Afrikaans is not listed as "official" in the supplementary data, but as "de facto official" meaning it is widely used as a lingua franca. It seems to be spoken by some 75% of the population. I'm closing this bug, but will open another one to update languages of Namibia.

comment:3 Changed 4 years ago by rick

See also: cldrbug 8188

Current CIA factbook says:

Oshiwambo languages 48.9%, Nama/Damara 11.3%, Afrikaans 10.4% (common language of most of the population and about 60% of the white population), Otjiherero languages 8.6%, Kavango languages 8.5%, Caprivi languages 4.8%, English (official) 3.4%, other African languages 2.3%, other 1.7%
note: Namibia has 13 recognized national languages, including 10 indigenous African languages and 3 Indo-European languages (2011 est.)

Last edited 4 years ago by rick (previous) (diff)

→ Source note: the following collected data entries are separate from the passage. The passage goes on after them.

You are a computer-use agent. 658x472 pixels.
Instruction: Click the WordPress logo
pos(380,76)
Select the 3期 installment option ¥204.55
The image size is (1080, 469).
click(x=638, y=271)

comment:4 Changed 4 years ago by el@…

Well,

I happen to live there for almost 30 years and most of the population
will seriously disagree with the below.

60% of 10% means the white population speaking Afrikaans is 6% of the
population. You really want to remove this status.

el

comment:5 Changed 4 years ago by rick

The problem I have is understanding the discrepency here. One source, CIA Factbook claims that "most of the population" can use Afrikaans. I can remove the defacto-official status, I suppose. But I would also like to understand what percentage of the country population can understand and use Afrikaans. The sources say that even if English is official, it's not widely used.

comment:6 Changed 4 years ago by rick

  • Status changed from closed to new
  • Resolution wontfix deleted

comment:7 Changed 4 years ago by rick

  • Status changed from new to accepted

comment:8 Changed 4 years ago by el@…

Well, I live there, and have second hand experience :-)-O

And, the CIA Factbook is not the authority on many things.

Namibia was a colony under Apartheid South Africa where Afrikaans
was the only language. By force.

Now, 25 years after independence in a country with a huge net
population group and a large percentage of inhabitants below 30,
these do not not speak Afrikaans. They speak English, and even in
their vernacular, English words have replaced those for which no
words exist in the language and where previously Afrikaans words
were used.

The large majority of the adult population in particular in the
rural north, where the South Africans conducted the majority of the
atrocities before independence, flat out refuse to communicate in
the language, even if they know it.

It's not as bad as in the Township Uprisings in the 70's in South
Africa where the black school students actively and violently
resisted the language being introduced to schools.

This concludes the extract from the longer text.